(EXERCISE) Each line with the string "screenshot" is to be copied from the records below.

(PROVIDED RECORDS)
§

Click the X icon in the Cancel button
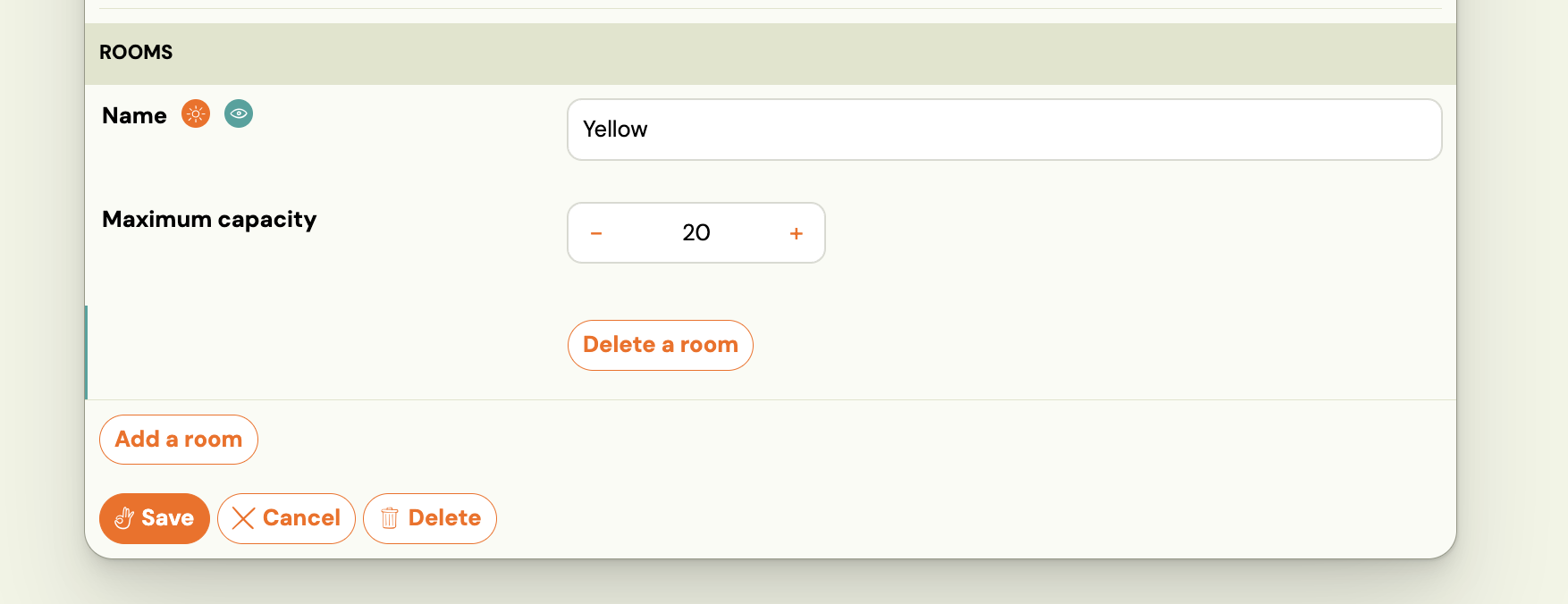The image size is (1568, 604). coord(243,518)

§

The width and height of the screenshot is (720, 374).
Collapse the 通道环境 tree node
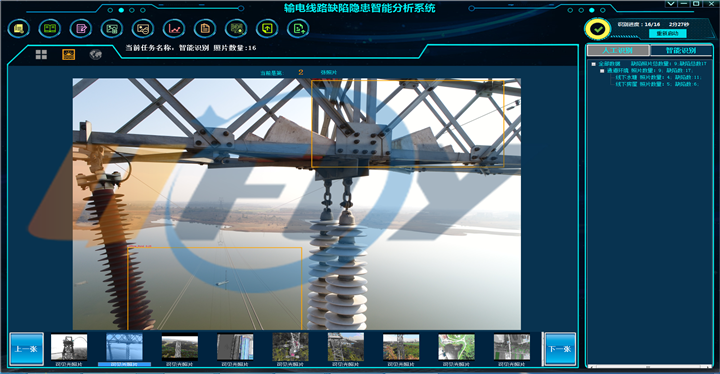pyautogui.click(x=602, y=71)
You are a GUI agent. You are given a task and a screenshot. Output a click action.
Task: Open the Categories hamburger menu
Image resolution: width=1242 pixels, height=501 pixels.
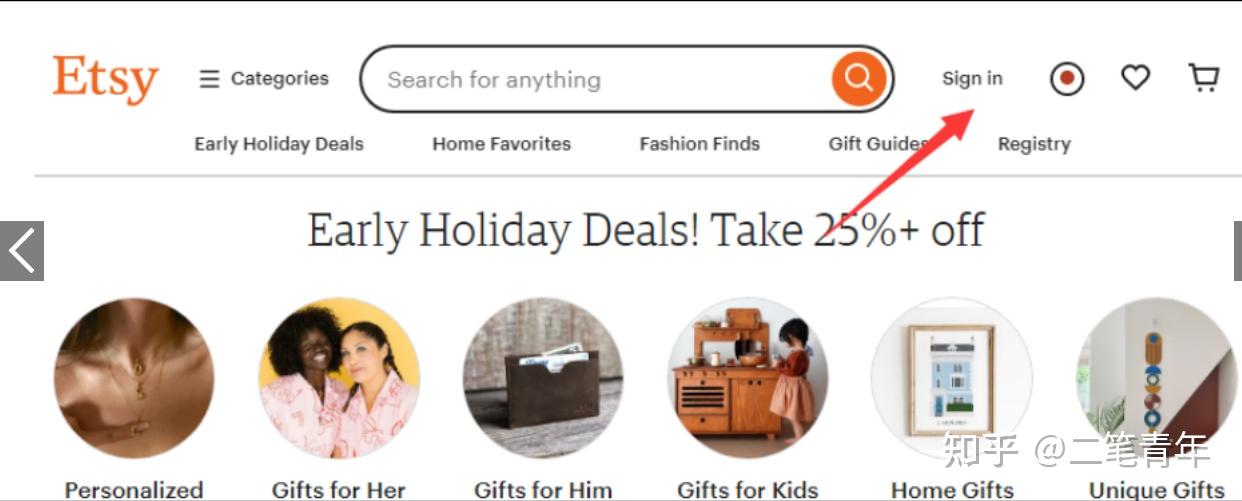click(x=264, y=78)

§

(SOLVED EXERCISE)
The width and height of the screenshot is (720, 374).
You are a GUI agent. You are given a task and a screenshot. Output a click action.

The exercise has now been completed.